Without Russia, the gas now rises in the West
Near Vittel, the Malmaison compressor station sucks up the gas arriving from Norway, Qatar or the United States to push it towards Europe and in particular Germany as a winter almost without Russian gas begins.
At the heart of a bucolic landscape, this industrial site carries out a discreet but essential mission to transport gas to Europe, in particular to Germany, which was 55% dependent on Russia before the war in Ukraine.
On the surface, valves and pipes but little spectacular activity on this remotely controlled site, where only four people work.
The Malmaison station is no less strategic: it provides the interconnection between a gas pipeline which brings gas, in particular from Norway, from Dunkirk to the north, another in the direction of Switzerland, a gas pipeline which historically brought from the northeast the Russian gas from Germany to the south of France.
There are 26 gas compression stations like those of Morel Maison distributed in France on the network of 32,527 km of pipes managed by the French gas transport manager GRTgaz.

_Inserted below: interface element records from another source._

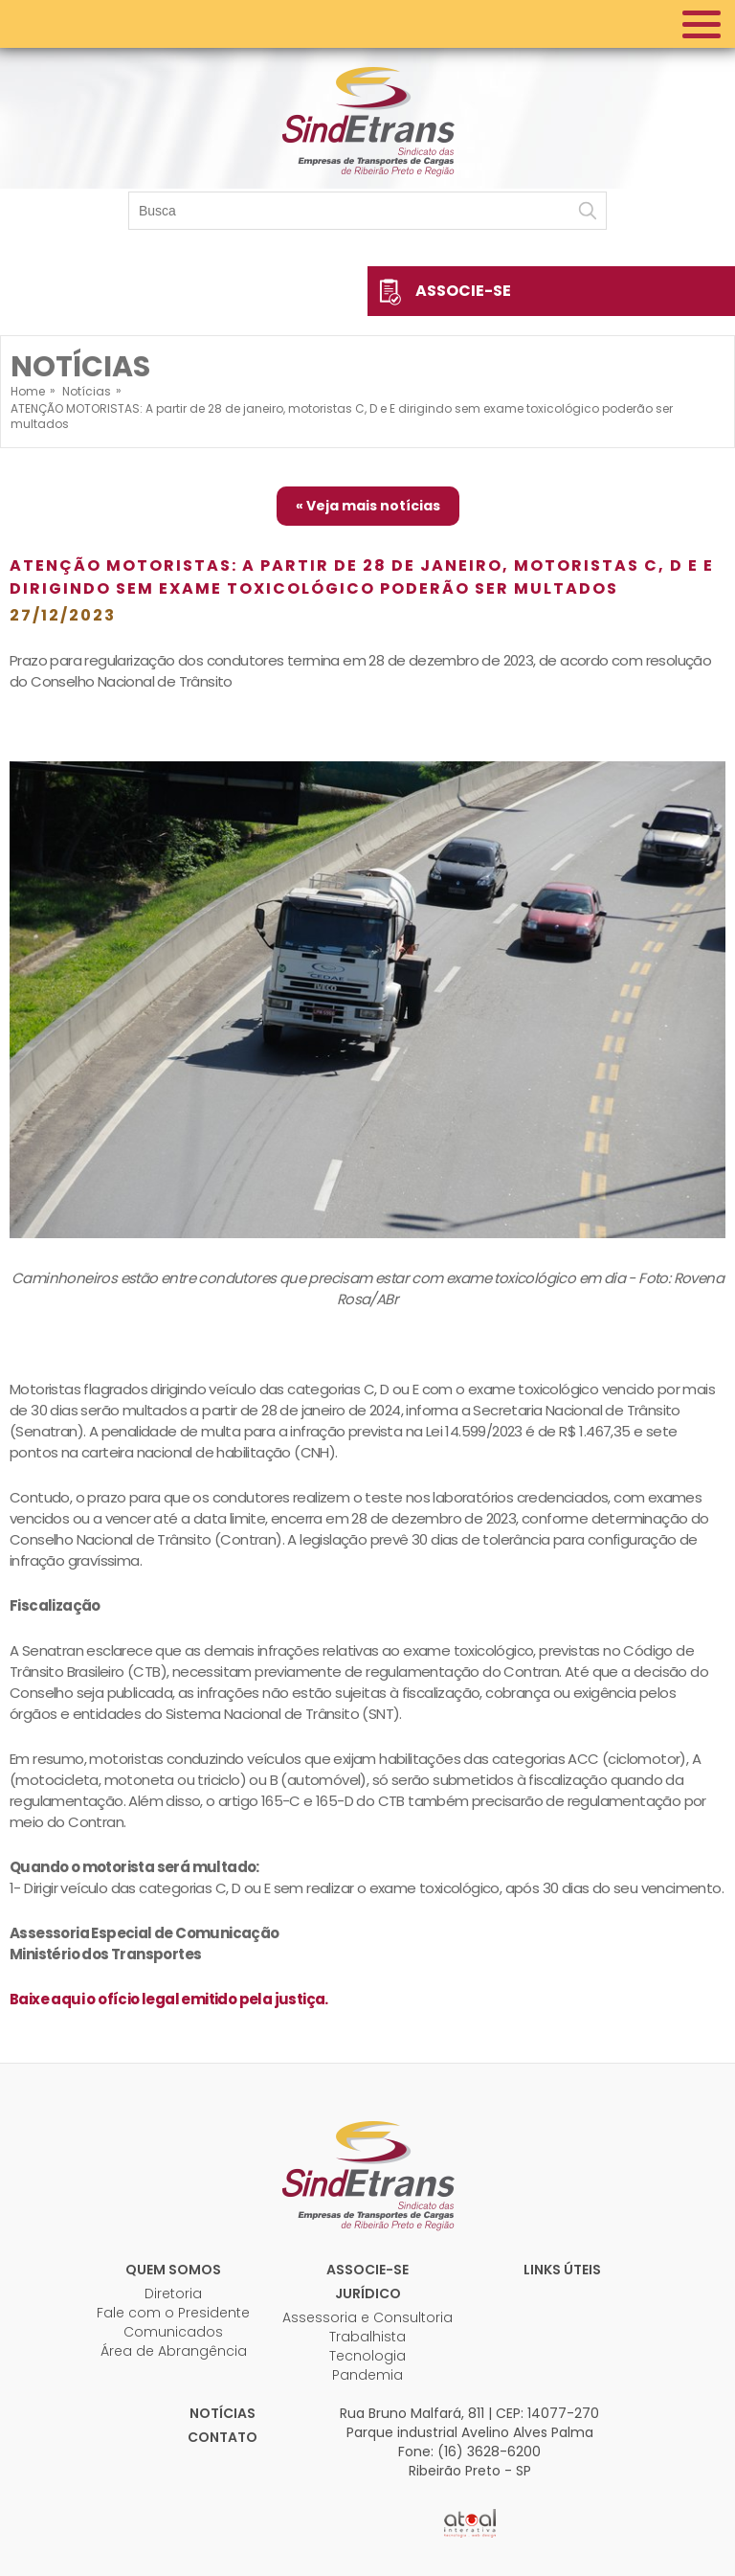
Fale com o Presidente (173, 2312)
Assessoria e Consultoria (367, 2317)
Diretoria (173, 2293)
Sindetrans (367, 2174)
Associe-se (463, 291)
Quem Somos (173, 2269)
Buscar (587, 211)
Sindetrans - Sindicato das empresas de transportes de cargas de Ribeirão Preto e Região (367, 120)
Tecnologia (367, 2355)
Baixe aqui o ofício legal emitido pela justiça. (169, 1999)
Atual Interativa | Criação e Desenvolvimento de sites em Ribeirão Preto (470, 2523)
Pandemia (367, 2374)
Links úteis (562, 2269)
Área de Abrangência (173, 2351)
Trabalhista (367, 2336)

They make it possible to interconnect the arteries which arrive and leave the station by a set of valves, but also thanks to turbines to raise the gas pressure to compensate for the losses caused during transport.
With the drying up of Russian gas in the pipes, Europe had to diversify its supplies, using Norwegian natural gas and liquefied natural gas from Qatar and the United States, which arrives by ship in four French LNG terminals running at full regime.